I know. A lot of people get weird when you start talking about boundaries because it sounds like you’re setting up a wall between you and them. But all “boundaries” means is understanding what is okay to expect from another person, and what is unreasonable. And I can’t tell you how much our society and culture gets this aaallllll twisted up! So last week we talked about some things that aren’t okay in a relationship. This week, let’s talk about what is okay…
- It is okay to say “no.”
Our culture glorifies women who “always put others first.” But that’s actually not always healthy. Caring for those who are unable to care for themselves (like children) is going to mean we sometimes have to put our own needs aside. But doing things for someone who is capable of doing them, at the expense of your own needs? That’s called co-dependency. I love how Nicole LePera, the Holistic Psychologist describes this in a Facebook post:
“Co-dependency is the chronic neglect of self in order to gain approval, love, validation or self-identity through another person.”Nicole LePera, The Holistic Psychologist
It is okay to say “no” when something makes you uncomfortable, when you don’t have the resources to meet their need (you’re exhausted, broke, or out of time), when the need is something the other person should be doing for themselves, or when doing the thing makes you feel resentful. (Pro-tip: resentment is a sign that your boundaries are feeling violated.)
One more word on this: many women have a hard time saying “no” to sex. It can be a result of past abuse, fear of rejection, a need to hold onto the validation or other needs your partner is meeting, or feeling like your partner or someone else will think something’s wrong with you if you don’t do it. BUT… It. Is. Okay. to say “no” to sex. The partner who truly cares for you will be willing to hear and care for your needs.
Which leads me to the next point:
- It is okay to ask for what you need.
Here’s another one that culture gets wrong. How many movies have you watched where the guy just “gets” the girl, and is there with the exact thing she needs, without her ever asking? Could be a hug, could be a rescue, could be a tub of Breyers, but he’s suddenly just…there! Word to the wise? If it feels like a fairy tale, it probably is!

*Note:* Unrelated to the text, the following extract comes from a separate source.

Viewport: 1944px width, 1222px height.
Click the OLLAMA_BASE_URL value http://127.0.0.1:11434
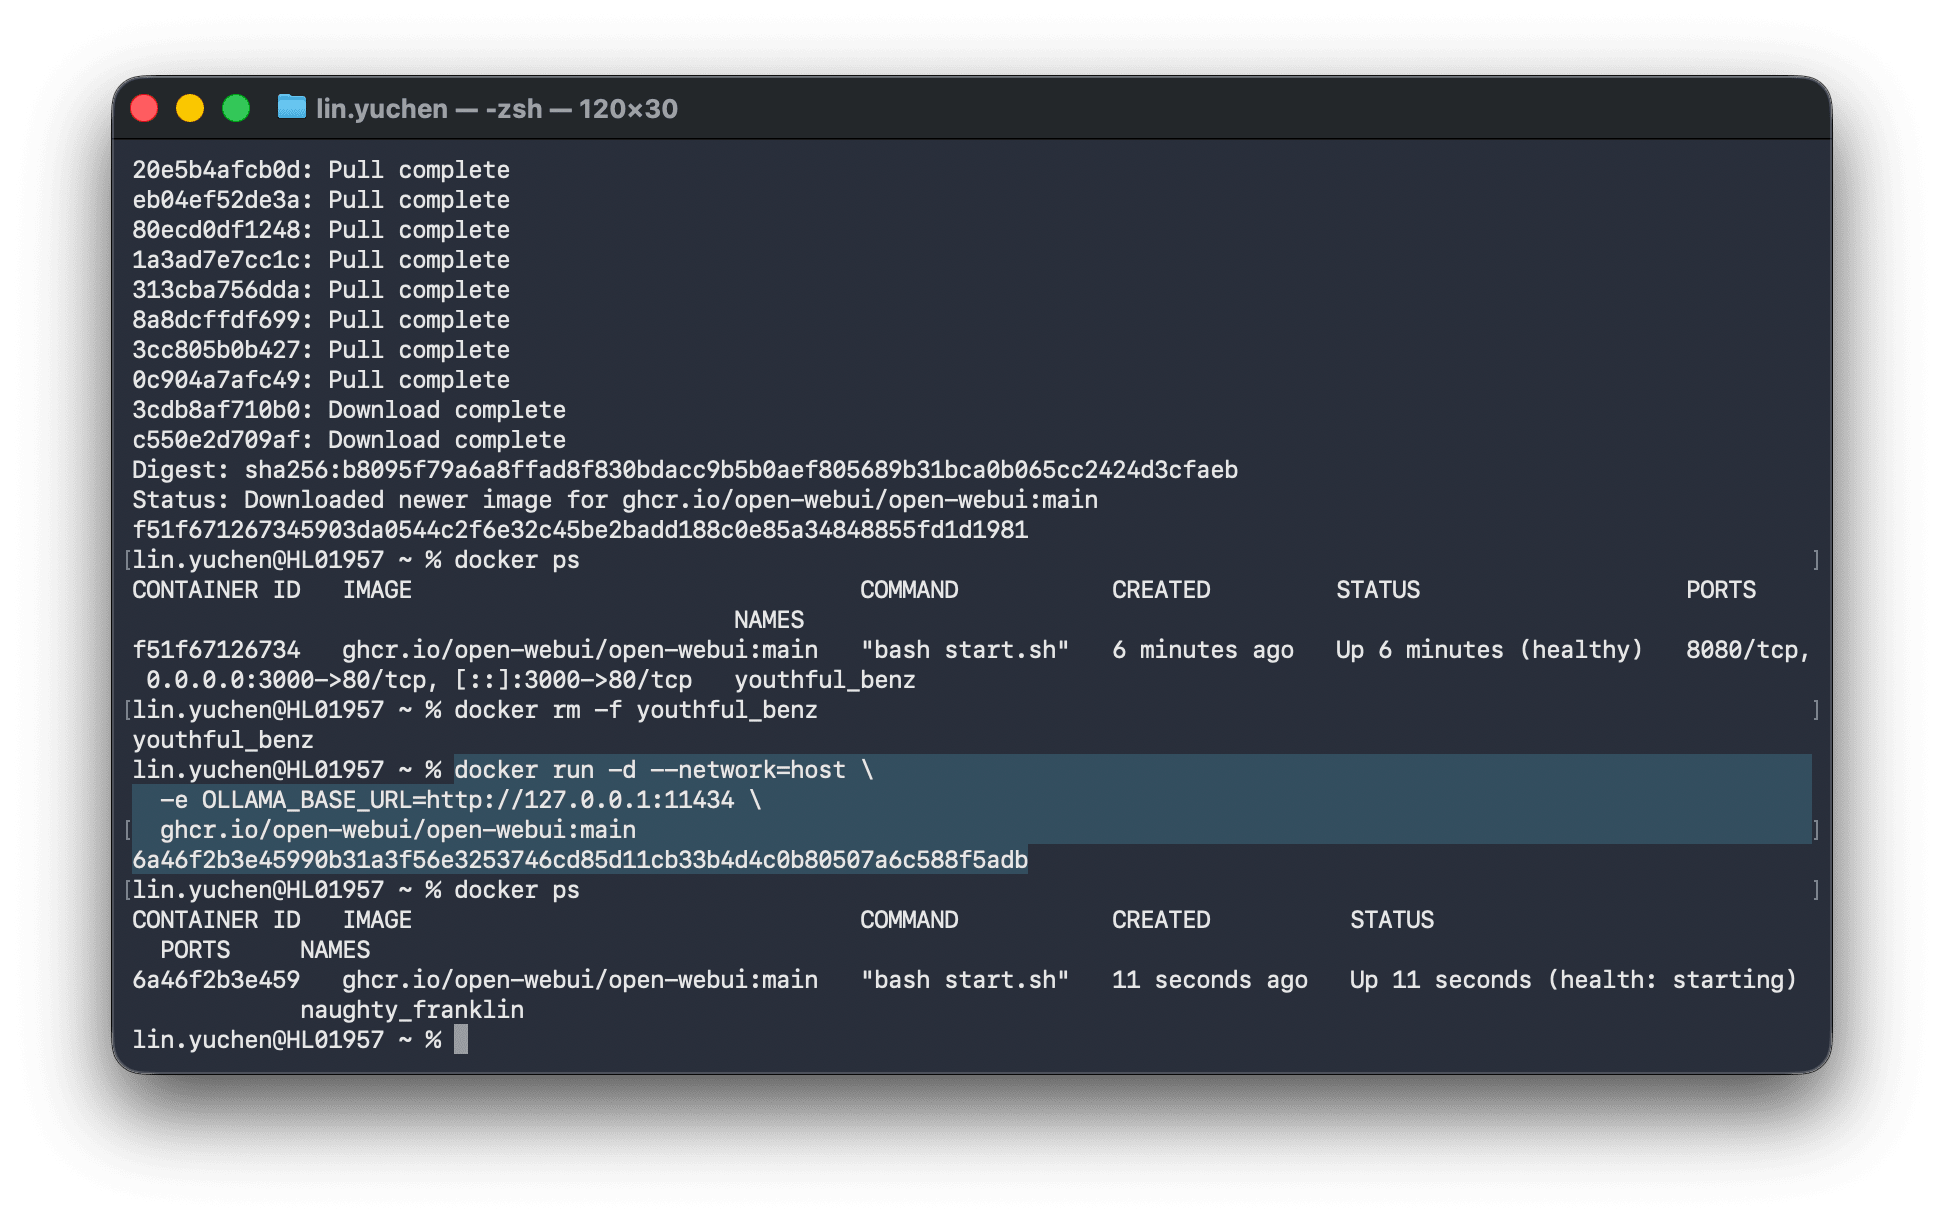[x=580, y=800]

Sure, the people who love us will know us well, and a good partner might know your go-to cure for a bad day, a bad cold, or a bad hangover. But no matter how good they are, it’s not healthy to expect a magical, mind-reading genie. Sometimes you have to ask, and that’s okay. The vulnerability of asking was designed to help develop the closeness between you and that person, and a healthy person will honor the confidence you are placing in them. (If they don’t, see last week’s post!)

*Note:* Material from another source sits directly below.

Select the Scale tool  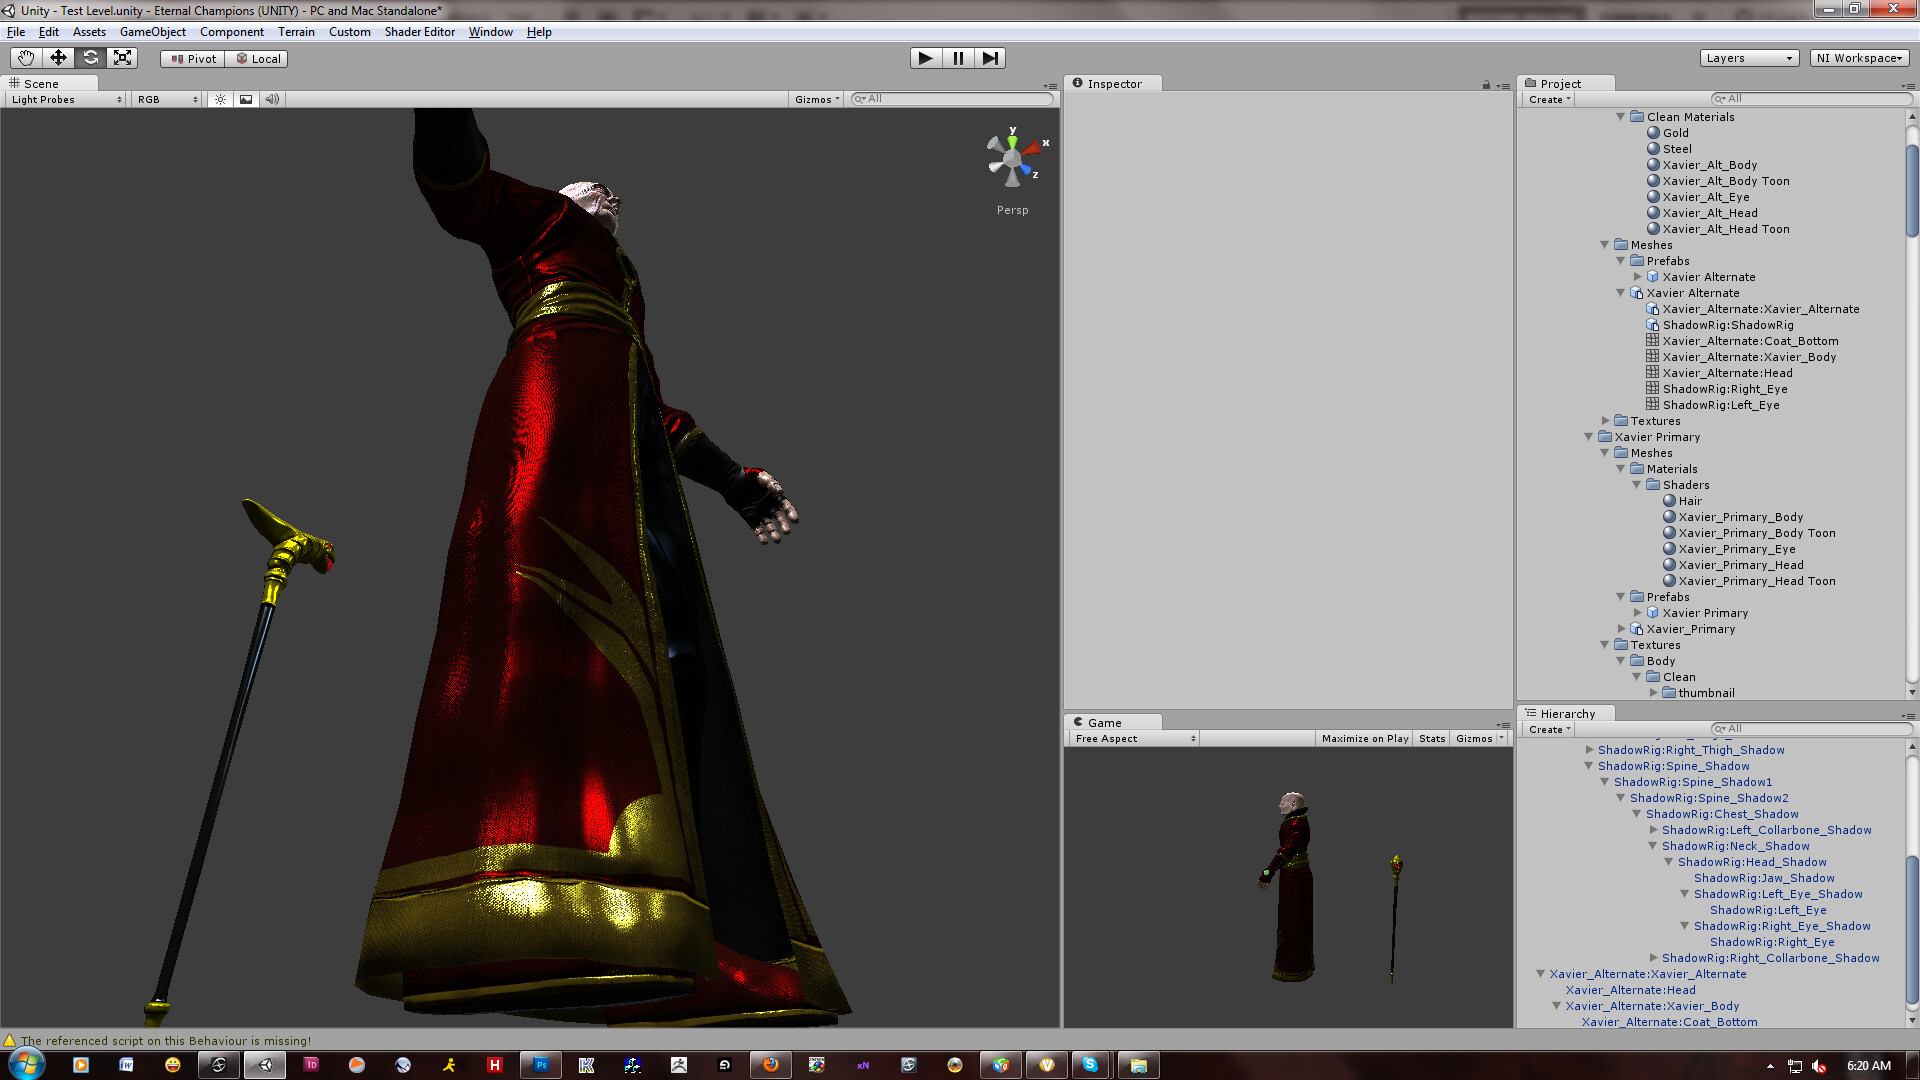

Just know that part of healthy asking is also hearing a healthy response, which is my last point:
- It’s okay to hear “no.”
Don’t freak out. We started this post by saying it’s okay for you to say “no” when something makes you uncomfortable, when you don’t have the resources to meet their need, when the need is something the other person should be doing for themselves, or when doing the thing makes you feel resentful. Here’s the catch to that: If you can say “no,” so can other people. For all the same reasons.
A lot of times, we hear someone tell us “no” and it feels like they are rejecting us. It feels like they don’t care about our needs. It feels like they aren’t there for us. And in an unhealthy relationship, those feelings might be worth considering. But if things are otherwise going well? Then maybe they’re saying “no” because they’re uncomfortable with what you’re asking. Or they’re tired or don’t have the resources to meet your need. Or they believe in your ability to take care of it yourself. It’s healthy for you to be okay with that. If you’re not, you might want to spend some time considering why not.
One last note: relationships involve humans. I know. Duh. But sometimes we want to be superheroes. Or we want other people to be superheroes. The ones who are always there, always have everything we need, and can always make it better. But real people will disappoint. They’ll let us down, they’ll hurt our feelings, they’ll leave. Or you will. Forgiving people is also okay. It hurts, but it’s healthy. The key is that when you have honored your own and others’ boundaries, you can deal with hurts from a healthier place, which means you heal faster and easier.